## Задания
1: Сверьте с текстом о русском переводе статьи о Блейке три утверждения. Для каждого напишите «да» или «нет» и приведите решающие слова текста без изменений:
(a) Русский перевод сильно сокращён по сравнению с французским текстом.
(b) Дж. Бентли знал русский язык.
(c) Французский текст Пишо появился в 1833 году.
2: Допишите следующую часть текста о русском переводе статьи о Блейке, начиная сразу после его последнего предложения.

## Извлечённый текст
<<<<

Очевидно, что третий пример является точным переводом французского текста; дальнейшее сравнение показывает такую же, практически дословную, идентичность русского и французского текста, вплоть до словообразовательных и синтаксических калек. Русский перевод местами сокращен, однако незначительно. Книга Каннингема, «Lives of british Artists», значится как источник в окончании как французской статьи, так и русской.
Автор единственной статьи об этом первом примере русской рецепции, американец Дж. Бентли, хвалит автора за новшества: хотя он берет основную информацию у Каннингема, он подвергает ее рефлексии и критике, и ученый находит вполне или частично оригинальными ряд абзацев статьи [Bentley, 1977, 113]. Однако уже сопоставление первого абзаца позволяет указать на то, что автором оригинального взгляда на текст Каннингема является вовсе не русский «автор», а французский. Отмеченные Бентли элементы сравнительного литературоведения (контекстуальное расширение поля разговора о Блейке, его сравнение с Вордсвортом и лейкистами, упоминания о Баньяне и Гюго) – также появляются в русском тексте из статьи Пишо. И в этом смысле вовсе не удивительно, что «в статье „Телескопа“ нет упоминаний о русских авторах, а к тексту Каннингема добавлены либо французские примеры, либо английские»[86]86
«there are no references to Russian authors in the „Teleskop“ article, while the comparisons with Blake added to Cunningham's account are chiefly either French or English».
[Закрыть] [Bentley, 1977, 114]. В итоге Бентли делает предположение о несамостоятельности русской статьи и выстраивает предполагаемую последовательность переложений – искажений: биография Дж. Т. Смита (1828) – биографическая новелла Каннигнема (1830) – французский текст Пишо (1833) – русский перевод для «Телескопа» (1834). На основании сопоставительного анализа французского и русского текстов эту последовательность можно считать доказанной.
Возможно, Надеждин как редактор старался избежать упреков в переводческих неточностях, неизбежных при двойном переводе. «Н. Надеждин выписывал для Университета английские журналы и при возможности пользовался первоисточниками, особенно в первые годы» [Наволоцкая, 1985, ч. 1, 15]; а если и не переводил с них напрямую – то мог, как мы видим, указывать английские первоисточники.
Уровень перевода невысок; допущено много неловких, корявых выражений. Несомненно, именно с этим связана переводческая ошибка, замена прошедшего времени на будущее, на которую указывает (не знающий русского языка!) Дж. Бентли: «Там, где Блейк и Каннингем пишут о „старых книгах и картинах, которые я написал в вечности, до моей земной жизни“ (абзац 22), написано „старые книги и картины, которые я воскрешу в вечности, когда окончу земную жизнь“ (абзац 36)»[87]87
«For example, where Blake and Cunningham wrote of „books and pictures of old, which I wrote in ages of eternity, before my mortal life“ (Paragraph 22), the adaptor gives „books and pictures of old, which I will revive in eternity when I have finished my mortal life“ (Paragraph 36)».

>>>>

## Раздел данных

<<<<

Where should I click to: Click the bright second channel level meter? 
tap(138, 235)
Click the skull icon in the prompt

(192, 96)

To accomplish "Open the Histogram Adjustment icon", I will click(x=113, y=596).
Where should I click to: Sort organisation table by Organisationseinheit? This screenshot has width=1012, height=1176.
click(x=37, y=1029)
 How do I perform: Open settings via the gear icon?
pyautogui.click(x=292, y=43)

>>>>
<<<<

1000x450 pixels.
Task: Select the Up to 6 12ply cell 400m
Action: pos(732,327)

>>>>
<<<<

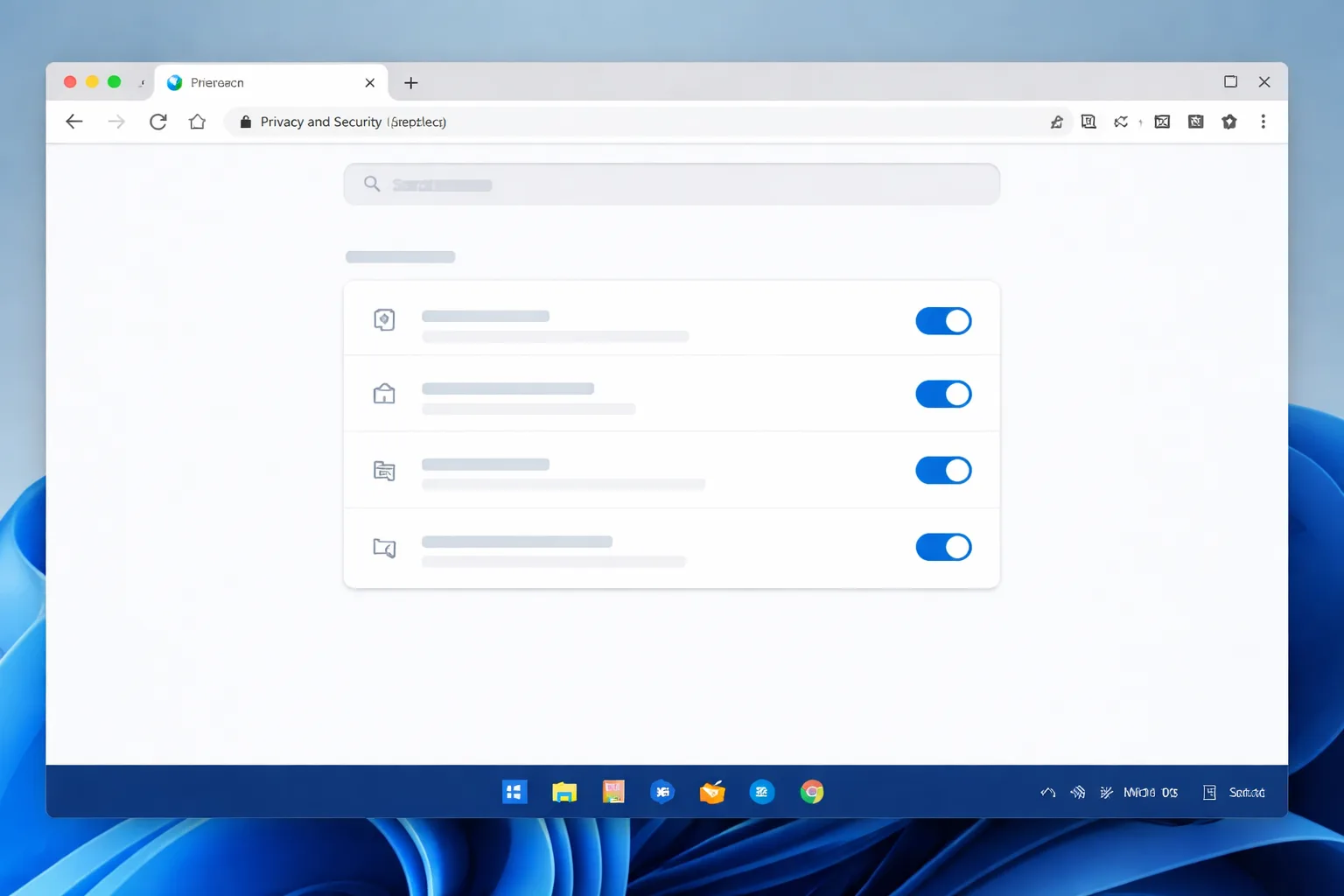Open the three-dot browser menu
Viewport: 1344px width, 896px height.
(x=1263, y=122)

>>>>

## Ответы к заданиям
1:
(a) Нет: «Русский перевод местами сокращен, однако незначительно».
(b) Нет: «(не знающий русского языка!)».
(c) Да: «французский текст Пишо (1833)».

2:
[Закрыть] [Bentley, 1977, 113], то есть вместо прошедшего времени использовано будущее. Обратимся к русскому тексту статьи, где переводчик восклицает от имени Блейка: «У меня в голове множество галерей, наполненных старыми книгами и картинами, которые я все осуществлю в вечной жизни, по окончании жизни земной…» [Артист, 1834, 85; курсив наш – В. С.]. Источником ошибки становится французский текст Пишо, где также подразумевается посмертная, а не дожизненная творческая работа Блейка: «J'ai dans la tête des galeries pleines de vieux livres et de vieux tableaux, que j'exécuterai dans les âges de l'éternité, après ma vie mortelle» [Pichot, 1833, 143; курсив наш – В. С.].
Так или иначе, перевод статьи явно был выполнен достаточно спешно, русский текст пестрит кальками с французского и просто неловкими выражениями, которые усложняют чтение: например, отец Блейка предполагает, что тот сможет «гравировать лавочные ярлычки» (имеется в виду изготовление вывесок). Скульптор Флаксман оказывается «хорошим судьей в деле поэзии» (ср. «bon juge en poésie» в тексте Пишо). Немало и просто смысловых искажений. Например, в английском тексте отец Блейка – чулочник, торговец трикотажем (hosier), во французском – также «трикотажник, чулочник» (bonnetier); в русском он почему-то становится «добрым колпачником» (почти что «шляпником»).
Спешность переводов была связана со стремлением выпускать журнал в срок; как отмечает Н. И. Наволоцкая, в 1834 году Надеждин «предпринял попытку выйти из должников читателя», и «Телескоп» стал выходить еженедельно, но «качество публикаций изменилось: отдельные номера почти целиком заполнялись переводами» [Наволоцкая, 1985, ч. 1, 9], и не самого высокого качества.
Переводчиком статьи о Блейке с французского издания могли выступить многие сотрудники журнала – например, сам Николай Надеждин, который размещал в «Телескопе» свои переводы с французского и говорил о достоинствах «Revue de Paris». Он был одним из первых теоретиков литературы в России: в 1830 году защитил и опубликовал диссертацию «De origine, natura et fatis Poëseos, quae Romantica audit» («О происхождении, природе и судьбах поэзии, называемой романтическою»). Он обосновывал свои литературные позиции философски, следуя Гегелю и Шеллингу в восприятии искусства как развития мирового духа [Манн, 1968], и ратовал за плодотворный диалог между русской и европейской литературой (например, в статье «Европеизм и народность в отношении к русской словесности», 1836).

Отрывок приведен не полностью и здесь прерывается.